When surgeons are impaired
Patients trust their surgeons. They assume they will wake-up from whatever recommended surgery with improved functioning. But what happens when unbeknownst to the patient, her surgeon has impaired functioning?
The foremost reason for professional sanctions by American medical boards is substance abuse. That’s according to a 2012 article in the journal Archives of Surgery.
“Harris Silver, a head and neck surgeon, was a resident in Pennsylvania when he started using narcotics in the 1990s for pain from a neck injury. Eventually, he began getting prescriptions from multiple doctors — and forging his own,” according to a 2014 article in USA Today.
Should surgeons be required to undergo drug screens? When a surgeon is prescribed a controlled substance by his/her own general practitioner, who is watching out for the patients? Should patients be given this information before choosing a surgeon?
According to an American College of Surgeons 2008 survey, more than one-third of respondents reported they were experiencing burnout and one-fourth admitted to being depressed. According to an online article in JAMA Network, a growing body of literature indicates that fatigue may have a substantial role in medical error.
“A 2015 investigation by ProPublica, a nonprofit news organization, looked at Medicare data to see the complication rates of nearly 17,000 surgeons nationwide. Of the 2.3 million surgeries it reviewed, about 63,000 patients suffered serious injury, and 3,405 died.” Read the article at www.aarp.org/.
“The surgical patient is likely at the greatest risk when in the care of an impaired physician, because the surgeon’s role requires simultaneous application of demanding motor, cognitive, and intellectual skills, as well as the emotional composure and critical judgment to make urgent decisions. These capacities become more important during long hours at the operating table,” according to a 2012 article in the Journal of Vascular Surgery.
For example, if an orthopedic surgeon continues to operate on patients while waiting on his own back surgery, is the patient in danger? How competent is a surgeon that stands on his feet several hours a day as he performs knee replacement surgery? And what if he is taking opiate pain pills?
Surgeons and Retirement
“The question of when a surgeon should retire has been the subject of debate for decades. Both anecdotal evidence and objective testing of surgeons suggest age causes deterioration in physical and cognitive performance,” according to a 2009 article in the journal Clinical Orthopaedics and Related Research.
The Age Discrimination in Employment Act of 1967 (enforced by the Equal Employment Opportunity Commission) outlawed forced retirement based on age. However, Congress approved fixed retirement ages for the following professions that impact public safety: commercial airline pilot (65 years), Federal Bureau of Investigation agent (57 years), National Park Ranger (57 years), air traffic controller (56 years), lighthouse operator (55 years).

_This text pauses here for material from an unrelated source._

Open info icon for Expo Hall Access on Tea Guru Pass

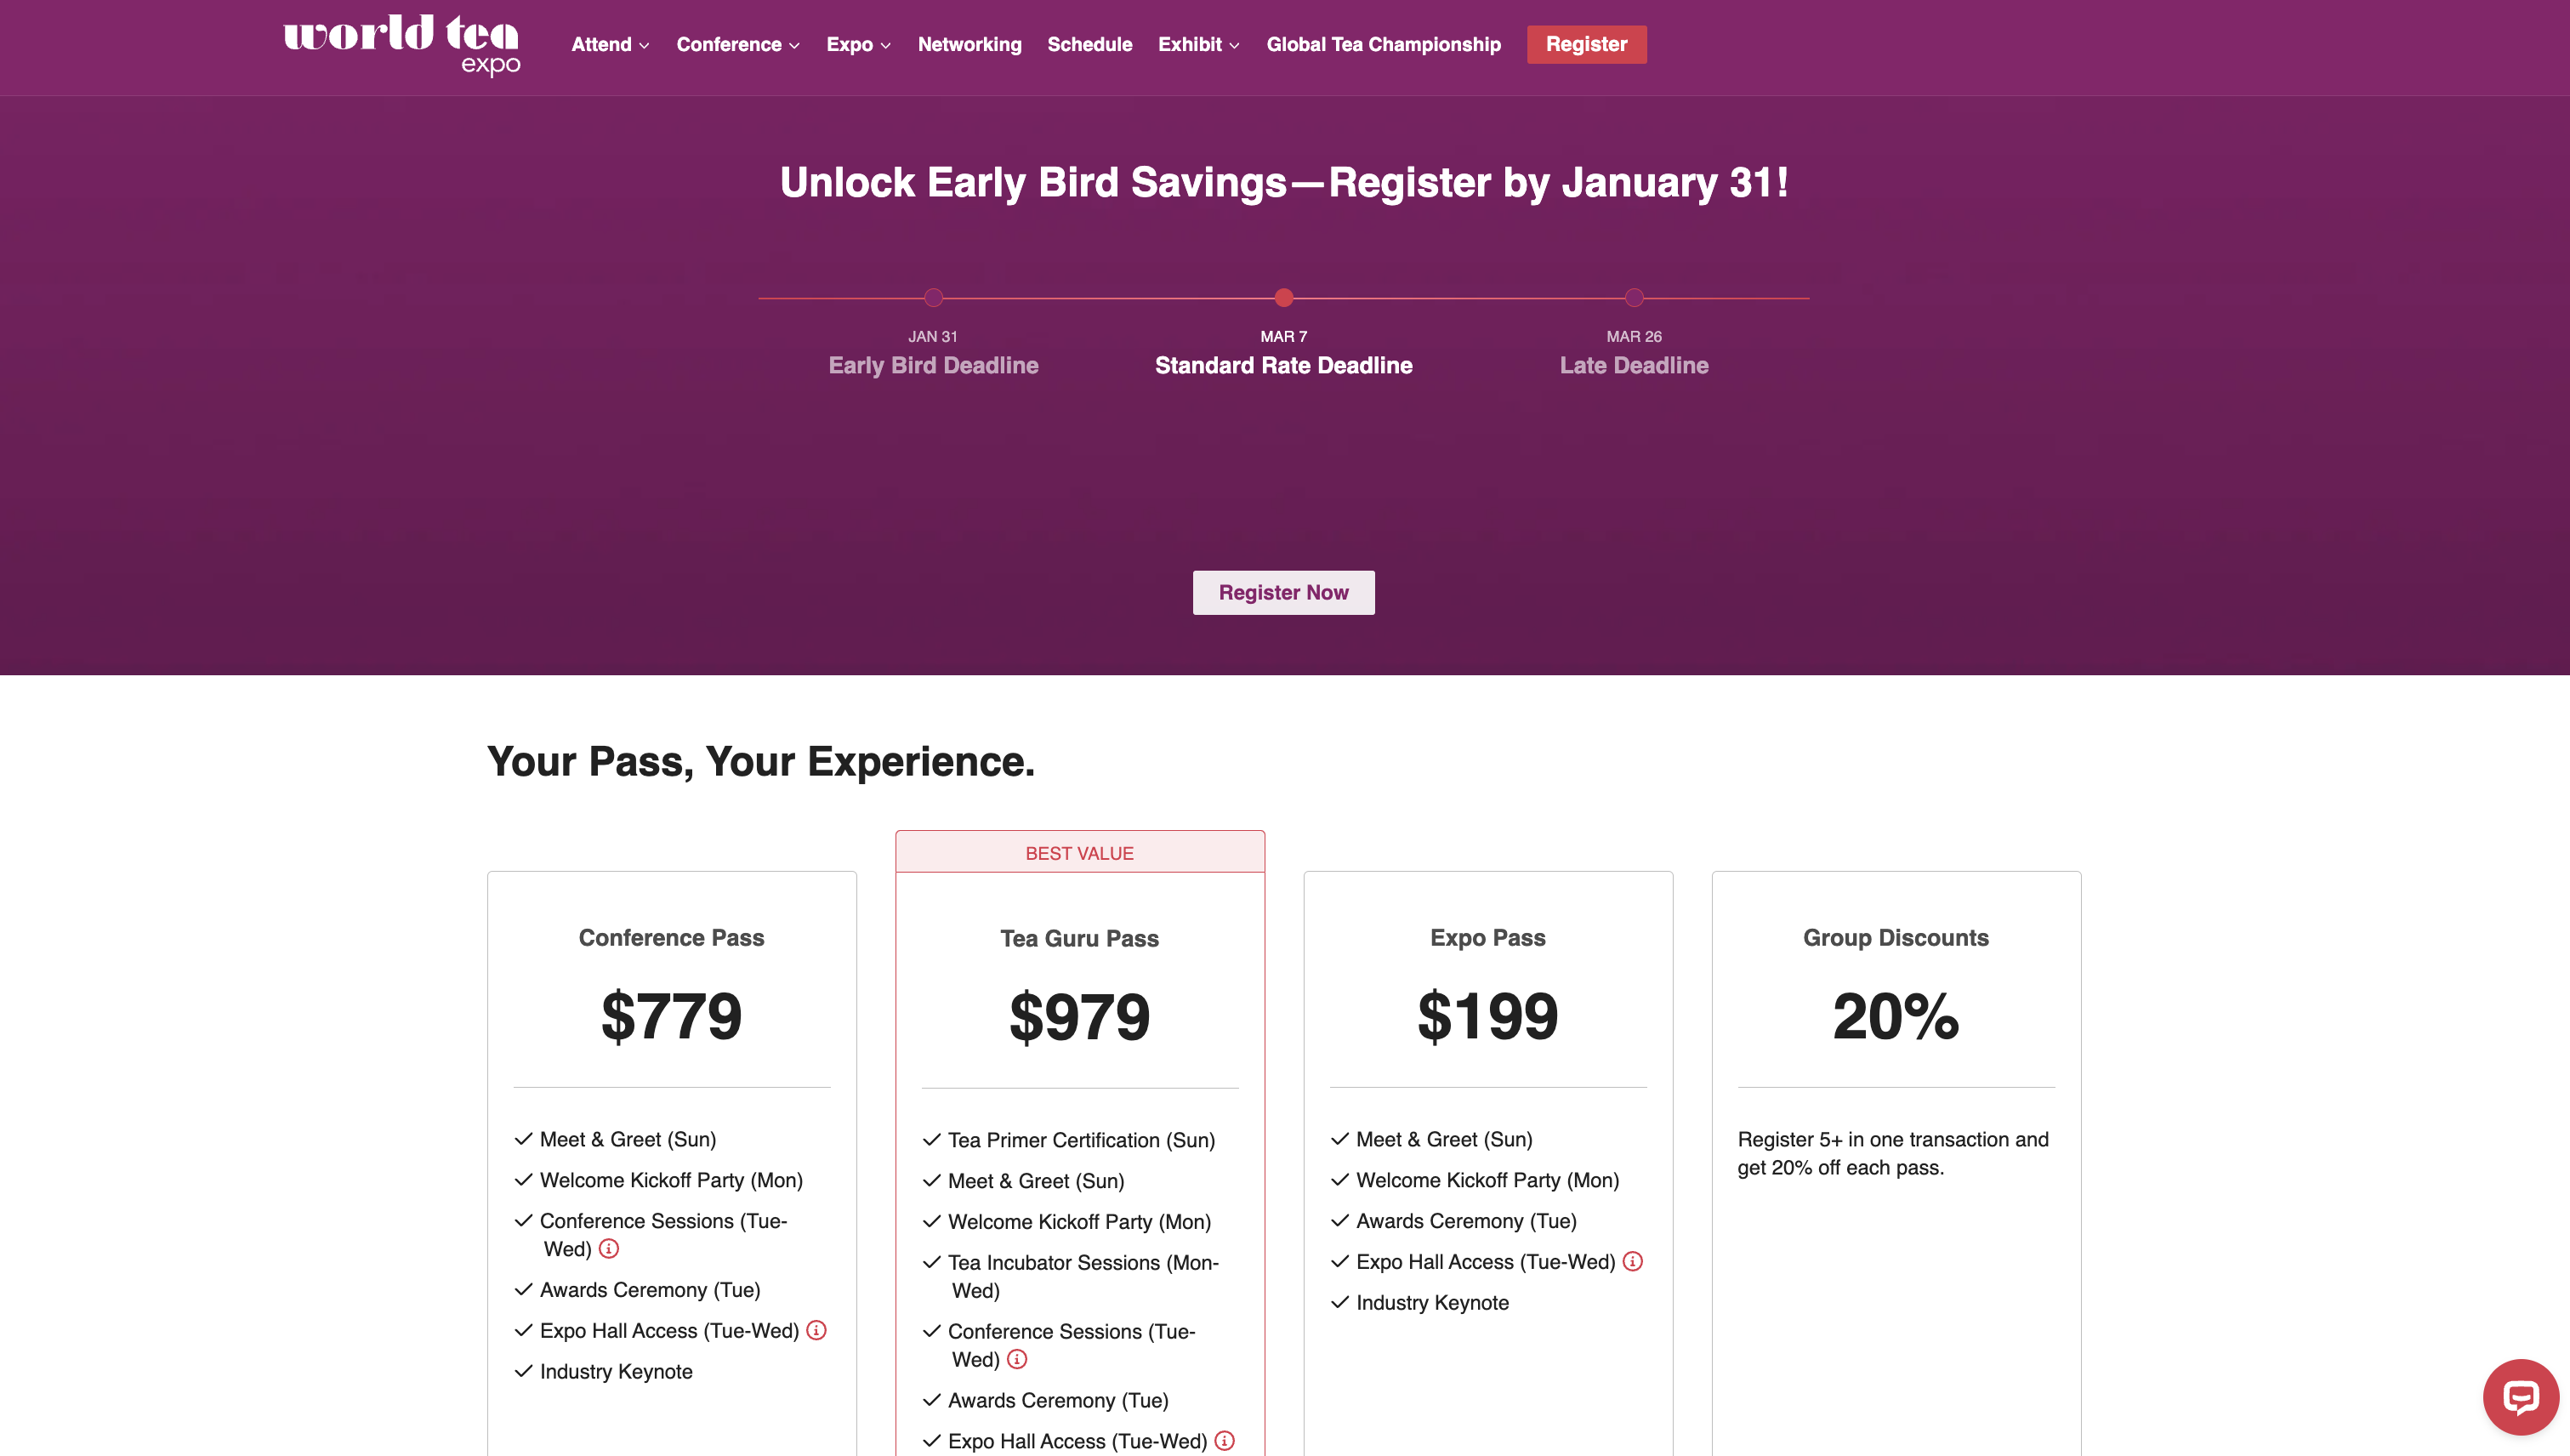click(x=1223, y=1441)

Mandatory retirement for surgeons does exist in many countries, but not in the United States. Would this be considered ageism? Should competency be based on functional age rather than chronological age? Do surgeons police themselves as a profession?
Are Hospitals Responsible for Impaired Surgeons?
“In some cases, when a hospital knows it has a problem with a bad surgeon, it will not take action for financial reasons. In one illustrative case, an attorney had finished defending a hospital against a malpractice claim based on the agency of a surgeon, and he noticed that the same surgeon had been named in more than 30 malpractice suits,” continues Ralph Blasier, MD, author of the article titled, The Problem of the Aging Surgeon: When Surgeon Age Becomes a Surgical Risk Factor.
Questions to Ask the Surgeon
Could you tell me about your experience with this operation? Do you perform this operation regularly? What is your success rate, and how often do your patients experience any problems? Are you board certified? Are you a member of the American College of Surgeons? Is the surgical facility accredited and properly staffed? www.facs.org.
Questions to Ask Before Surgery
What is the operation being recommended? Why is the procedure needed? What are my alternatives to this procedure? Is there other treatment choices available based on my current medical condition? What are the benefits of the surgery and how long will they last? What are the risks and possible complications of having the operation? What happens if you do not have the operation? Should I get a second opinion? What is the healthcare provider’s experience in doing this procedure? Where will the surgery be performed? What type of anesthesia will be administered? What can I expect during recovery? What are the costs of this operation? www.hopkinsmedicine.org/.
An informed consumer is a wise consumer.